The formula for calculating this amount is (total basis in all IRAs/total value of all IRAs) multiplied by the amount converted.

So where is there a tax trap?

Well, unless you wait until the last second and do a conversion Dec. 31, you won't be able to do an exact calculation until the end of the year.

That is because the total value of all IRAs used for the denominator in the pro-rata calculation comes from the balances Dec. 31 of the year of conversion. That could leave some clients paying a little more (or less) in taxes than they originally planned on.

For example, Sally does a Roth conversion Jan. 4. On the date of conversion, the total value of all her IRAs is $50,000, of which $20,000 is after-tax contributions, and $30,000 is pretax contributions and/or earnings.

The tax-free percentage at this point is 40% ($20,000/$50,000 = 0.4), and the remaining 60% is taxable. Sally decides that she would like to convert half the value of her accounts to a Roth.

This might lead you to think that she will have only $15,000 in taxable income from the conversion ($25,000 x 0.6 = $15,000).

But remember, the total value of Sally's IRAs isn't determined until year-end. So let's say that Sally makes some great investments, and by the end of the year, the $25,000 that was left in the traditional IRA (which wasn't converted) has grown to $75,000.

Now the denominator, which includes the converted amount, is increased by the $50,000 increase in account value, so the new tax-free percentage is 20% ($20,000 basis/$100,000 total value of all IRAs at year-end). That means the taxable percentage is 80%.

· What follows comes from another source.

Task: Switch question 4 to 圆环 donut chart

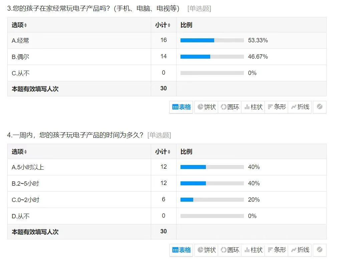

Instead of $15,000 of taxable income generated from the $25,000 conversion, Sally now has $20,000 of taxable income.

Another big tax trap occurs when clients change the equation by rolling plan money into an IRA in the same year that they make a Roth conversion. When an IRA is converted, only IRA assets are taken into consideration for the pro-rata rule.

Plan assets have no effect.

For example, let's say that Allen has an $50,000 IRA, of which $25,000 is non-deductible contributions and $25,000 is earnings. He also has a 401(k) worth $450,000 (all pretax).

If he converts the entire IRA, he will owe tax only on $25,000, as the plan assets are excluded from the pro-rata formula.

But let's say that Allen changes jobs midyear.

Knowing that IRAs are generally better for clients than company plans, you advise him to roll his 401(k) into an IRA. Like a good client, he listens to your advice right away and rolls the money over.

You just cost Allen thousands in taxes. Why?

Remember, it is the end-of-year IRA balance that determines the denominator for the pro-rata calculation — not the balance on the date that the IRA is converted.

Now, since the 401(k) funds aren't excluded from the calculation, the pro-rata calculation changes dramatically. And instead of owing tax only on $25,000, Allen will now owe tax on $47,500.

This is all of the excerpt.